UA Little Rock Debuts First AI Scholar-in-Residence

Bahareh Jozranjbar
Bahareh Jozranjbar

What does it mean to study the mind in the age of artificial intelligence? For the Department of Psychological Science at the University of Arkansas at Little Rock, the answer begins with a first. The department has welcomed Bahareh Jozranjbar as its inaugural artificial intelligence scholar-in-residence.

The role grew out of strategic use of the department’s Marie Wilson Howells Endowment, a fund dedicated to the study of the mind. Rather than supporting traditional programming, faculty chose to invest in a dedicated AI research position with no teaching obligations, allowing for focused work in a rapidly evolving field. The move builds on ongoing efforts to integrate AI into the discipline, including updated coursework and faculty development.

Jozranjbar’s position is distinct from traditional academic roles. Like many other universities, UA Little Rock is expanding its technical AI offerings, with a bachelor’s degree in AI set to launch in fall 2026. While that program focuses on building and applying AI systems, the scholar-in-residence role asks a different set of questions — examining how AI affects human thinking, learning and decision-making. Without a teaching load, the position allows for flexible, forward-looking research that can inform institutional decisions in real time.

Her work centers on trust calibration — understanding when people overtrust or undertrust AI systems and how that impacts learning. As AI becomes more common in educational settings, that question is increasingly important. The role also brings a psychological science perspective to AI, applying frameworks around trust, bias and decision-making to better understand how people interact with these systems. In addition to research, Jozranjbar contributes to university-wide conversations on AI strategy, ethics and policy, and supports outreach efforts aimed at improving AI literacy.
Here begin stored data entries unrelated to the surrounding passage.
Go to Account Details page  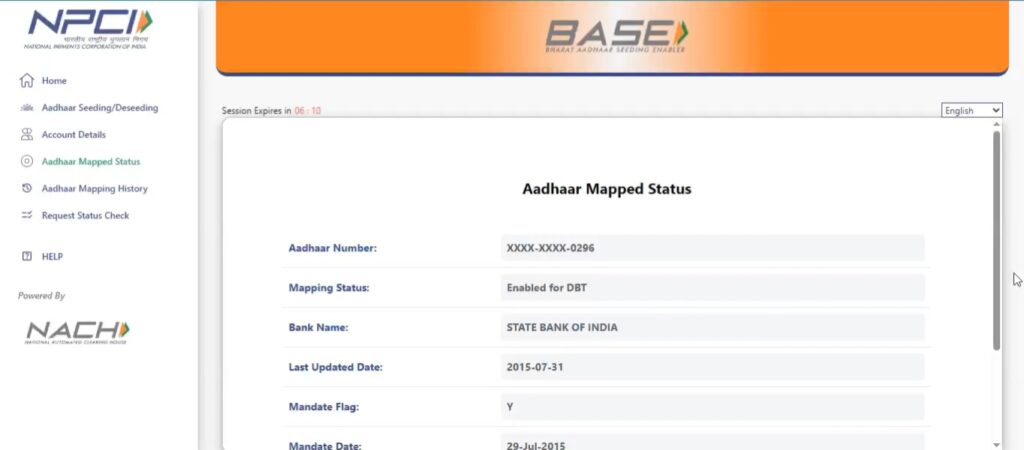pos(73,135)
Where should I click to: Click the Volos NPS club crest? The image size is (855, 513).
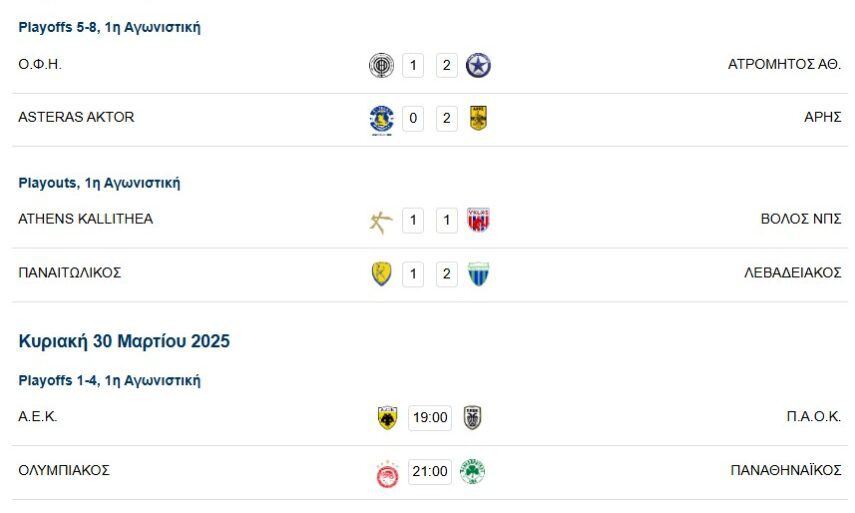point(478,221)
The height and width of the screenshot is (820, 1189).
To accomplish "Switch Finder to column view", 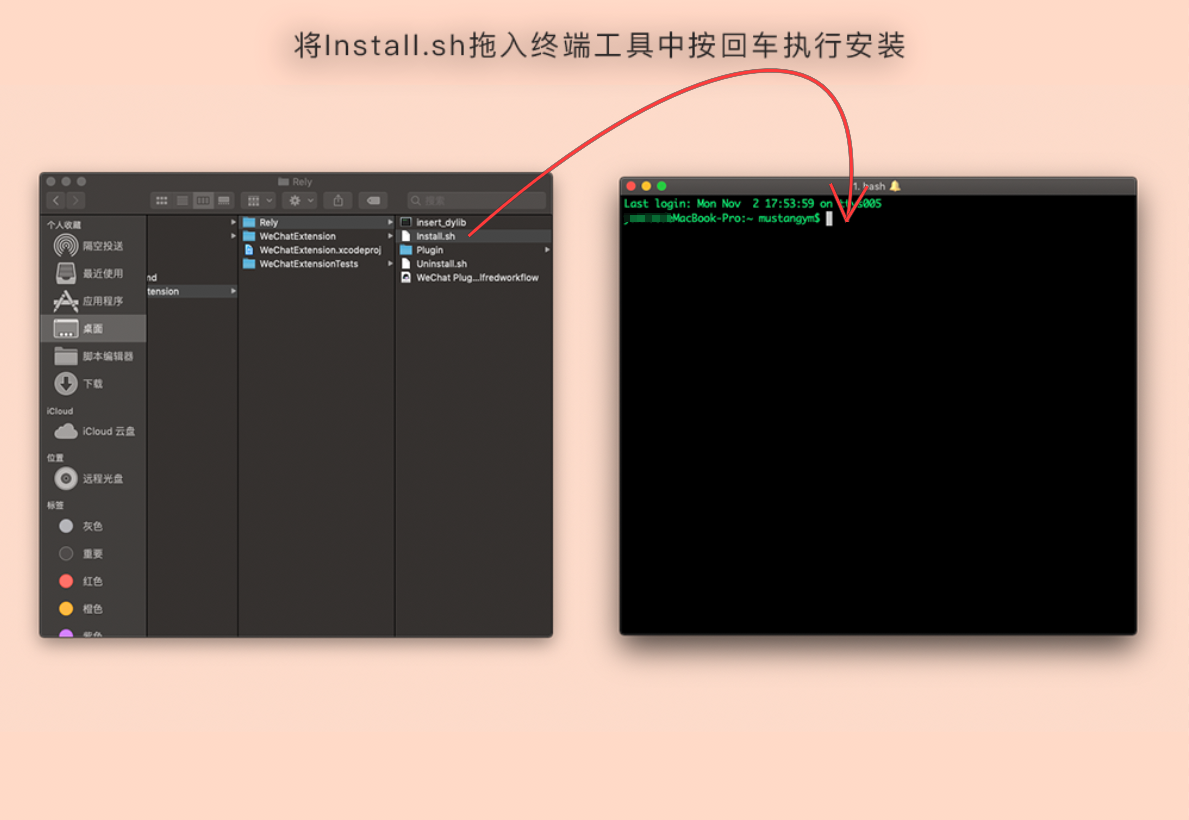I will [x=203, y=200].
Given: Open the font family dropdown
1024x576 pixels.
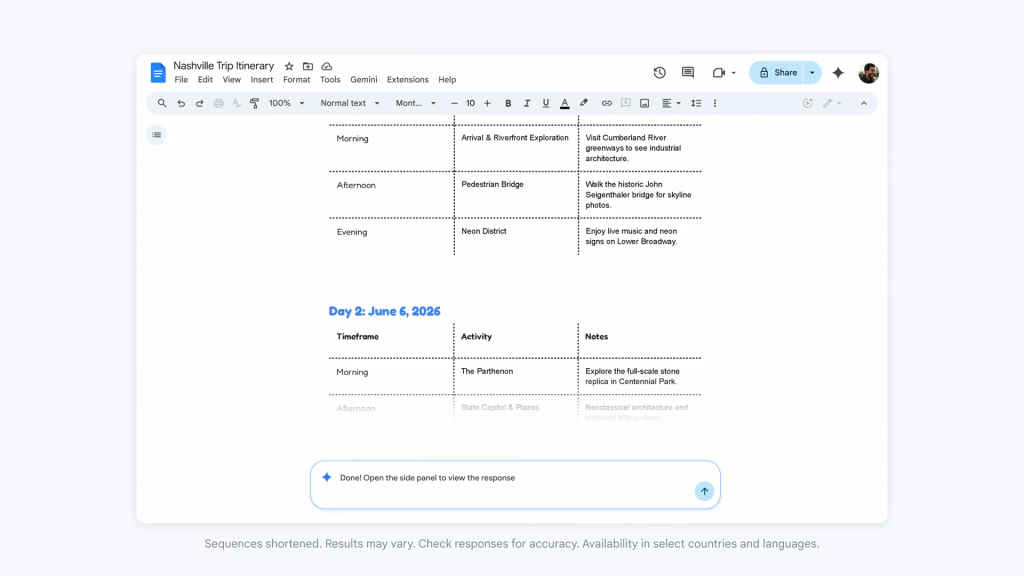Looking at the screenshot, I should [415, 103].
One of her key contributions this year is the development of an AI literacy curriculum, currently being piloted in introductory psychology courses with the goal of broader adoption across the department. The curriculum gives students across disciplines a practical understanding of how AI works and how to use it responsibly, with each module shaped by classroom feedback.

“Students in every field need a practical mental model of how AI works,” Jozranjbar said, “where it can help, where it can fail, and how to use it responsibly.”

Jozranjbar’s impact extends beyond her research portfolio. Women have long been underrepresented in STEM fields, and the gap has become more pronounced with the rise of AI, where women make up a small fraction of researchers, tenure-track faculty and senior leadership roles globally. That underrepresentation is not simply a pipeline issue. When the teams designing and studying AI lack diverse perspectives, the systems they build risk reflecting those same blind spots. Her presence in a role dedicated to researching how AI affects human thinking, trust and decision-making brings a perspective the field needs.

“Women in STEM is a big issue in academia,” Elisabeth Sherwin, chair of the Department of Psychological Science, said. “Having our inaugural scholar be a woman with a hard-science focus was particularly gratifying.”

Jozranjbar will join the UA Little Rock faculty as a full-time member next year, bringing with her the research momentum, institutional relationships and AI literacy work she has built during this inaugural year. What started as a creative use of an endowment has become something larger — a model for how a psychology department can navigate a fast-moving technological moment without losing sight of the human questions at its center. The work is ongoing, and the questions Jozranjbar is asking about trust, learning and what it means to think alongside machines are becoming increasingly relevant.